The task
I'd like every record given again exactly, please.

Source data
+++++

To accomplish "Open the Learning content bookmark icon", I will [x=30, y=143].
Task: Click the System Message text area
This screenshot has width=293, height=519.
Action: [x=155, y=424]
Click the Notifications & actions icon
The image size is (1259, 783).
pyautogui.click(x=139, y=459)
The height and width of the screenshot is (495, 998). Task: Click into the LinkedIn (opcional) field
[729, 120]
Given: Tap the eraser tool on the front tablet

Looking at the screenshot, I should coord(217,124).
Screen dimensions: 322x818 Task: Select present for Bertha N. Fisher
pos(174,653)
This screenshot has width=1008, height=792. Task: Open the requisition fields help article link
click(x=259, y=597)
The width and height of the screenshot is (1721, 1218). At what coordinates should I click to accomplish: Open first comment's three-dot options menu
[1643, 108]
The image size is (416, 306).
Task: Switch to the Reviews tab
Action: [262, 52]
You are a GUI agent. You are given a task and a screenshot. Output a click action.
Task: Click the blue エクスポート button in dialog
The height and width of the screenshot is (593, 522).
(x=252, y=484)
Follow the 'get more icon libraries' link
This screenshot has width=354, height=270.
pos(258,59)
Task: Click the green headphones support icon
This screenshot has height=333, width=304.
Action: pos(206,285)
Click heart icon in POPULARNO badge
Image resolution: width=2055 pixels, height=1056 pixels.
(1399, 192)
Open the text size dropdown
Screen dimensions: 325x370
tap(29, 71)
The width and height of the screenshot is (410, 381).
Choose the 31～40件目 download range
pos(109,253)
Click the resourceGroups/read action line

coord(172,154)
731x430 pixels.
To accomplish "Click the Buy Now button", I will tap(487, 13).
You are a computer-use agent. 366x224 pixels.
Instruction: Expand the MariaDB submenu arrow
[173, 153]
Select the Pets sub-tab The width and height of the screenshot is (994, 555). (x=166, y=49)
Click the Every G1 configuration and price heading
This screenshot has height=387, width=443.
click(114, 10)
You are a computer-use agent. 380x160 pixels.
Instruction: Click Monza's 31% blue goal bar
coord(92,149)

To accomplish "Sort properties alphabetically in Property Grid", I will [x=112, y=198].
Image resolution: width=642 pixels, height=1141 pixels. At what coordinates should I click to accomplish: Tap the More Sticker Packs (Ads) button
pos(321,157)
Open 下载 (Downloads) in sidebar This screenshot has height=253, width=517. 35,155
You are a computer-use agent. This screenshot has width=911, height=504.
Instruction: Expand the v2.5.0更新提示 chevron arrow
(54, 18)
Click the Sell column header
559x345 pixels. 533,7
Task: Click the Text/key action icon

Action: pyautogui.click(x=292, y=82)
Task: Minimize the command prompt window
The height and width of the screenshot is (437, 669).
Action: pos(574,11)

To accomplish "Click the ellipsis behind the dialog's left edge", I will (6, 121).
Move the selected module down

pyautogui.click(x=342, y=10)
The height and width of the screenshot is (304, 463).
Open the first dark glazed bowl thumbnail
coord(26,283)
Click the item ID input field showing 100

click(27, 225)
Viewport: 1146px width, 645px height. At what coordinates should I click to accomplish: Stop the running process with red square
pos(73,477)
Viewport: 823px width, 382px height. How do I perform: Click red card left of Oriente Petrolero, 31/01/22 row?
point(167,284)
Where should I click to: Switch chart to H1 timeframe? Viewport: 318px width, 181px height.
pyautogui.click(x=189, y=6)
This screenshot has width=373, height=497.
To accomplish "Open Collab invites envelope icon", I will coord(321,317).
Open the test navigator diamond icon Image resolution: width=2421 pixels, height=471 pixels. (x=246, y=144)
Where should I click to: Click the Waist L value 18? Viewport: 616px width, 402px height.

+++++

Response to the exercise
To accomplish "Open the Learning content bookmark icon", I will [x=30, y=143].
Task: Click the System Message text area
This screenshot has width=293, height=519.
Action: [x=155, y=424]
Click the Notifications & actions icon
The image size is (1259, 783).
pyautogui.click(x=139, y=459)
The height and width of the screenshot is (495, 998). Task: Click into the LinkedIn (opcional) field
[729, 120]
Given: Tap the eraser tool on the front tablet

Looking at the screenshot, I should coord(217,124).
Screen dimensions: 322x818 Task: Select present for Bertha N. Fisher
pos(174,653)
This screenshot has width=1008, height=792. Task: Open the requisition fields help article link
click(x=259, y=597)
The width and height of the screenshot is (1721, 1218). At what coordinates should I click to accomplish: Open first comment's three-dot options menu
[1643, 108]
The image size is (416, 306).
Task: Switch to the Reviews tab
Action: [262, 52]
You are a GUI agent. You are given a task and a screenshot. Output a click action.
Task: Click the blue エクスポート button in dialog
The height and width of the screenshot is (593, 522).
(x=252, y=484)
Follow the 'get more icon libraries' link
This screenshot has width=354, height=270.
pos(258,59)
Task: Click the green headphones support icon
This screenshot has height=333, width=304.
Action: pos(206,285)
Click heart icon in POPULARNO badge
Image resolution: width=2055 pixels, height=1056 pixels.
(1399, 192)
Open the text size dropdown
Screen dimensions: 325x370
tap(29, 71)
The width and height of the screenshot is (410, 381).
Choose the 31～40件目 download range
pos(109,253)
Click the resourceGroups/read action line

coord(172,154)
731x430 pixels.
To accomplish "Click the Buy Now button", I will tap(487, 13).
You are a computer-use agent. 366x224 pixels.
Instruction: Expand the MariaDB submenu arrow
[173, 153]
Select the Pets sub-tab The width and height of the screenshot is (994, 555). (x=166, y=49)
Click the Every G1 configuration and price heading
This screenshot has height=387, width=443.
click(114, 10)
You are a computer-use agent. 380x160 pixels.
Instruction: Click Monza's 31% blue goal bar
coord(92,149)

To accomplish "Sort properties alphabetically in Property Grid", I will [x=112, y=198].
Image resolution: width=642 pixels, height=1141 pixels. At what coordinates should I click to accomplish: Tap the More Sticker Packs (Ads) button
pos(321,157)
Open 下载 (Downloads) in sidebar This screenshot has height=253, width=517. 35,155
You are a computer-use agent. This screenshot has width=911, height=504.
Instruction: Expand the v2.5.0更新提示 chevron arrow
(54, 18)
Click the Sell column header
559x345 pixels. 533,7
Task: Click the Text/key action icon

Action: pyautogui.click(x=292, y=82)
Task: Minimize the command prompt window
The height and width of the screenshot is (437, 669).
Action: pos(574,11)

To accomplish "Click the ellipsis behind the dialog's left edge", I will (6, 121).
Move the selected module down

pyautogui.click(x=342, y=10)
The height and width of the screenshot is (304, 463).
Open the first dark glazed bowl thumbnail
coord(26,283)
Click the item ID input field showing 100

click(27, 225)
Viewport: 1146px width, 645px height. At what coordinates should I click to accomplish: Stop the running process with red square
pos(73,477)
Viewport: 823px width, 382px height. How do I perform: Click red card left of Oriente Petrolero, 31/01/22 row?
point(167,284)
Where should I click to: Switch chart to H1 timeframe? Viewport: 318px width, 181px height.
pyautogui.click(x=189, y=6)
This screenshot has width=373, height=497.
To accomplish "Open Collab invites envelope icon", I will coord(321,317).
Open the test navigator diamond icon Image resolution: width=2421 pixels, height=471 pixels. (x=246, y=144)
Where should I click to: Click the Waist L value 18? Viewport: 616px width, 402px height.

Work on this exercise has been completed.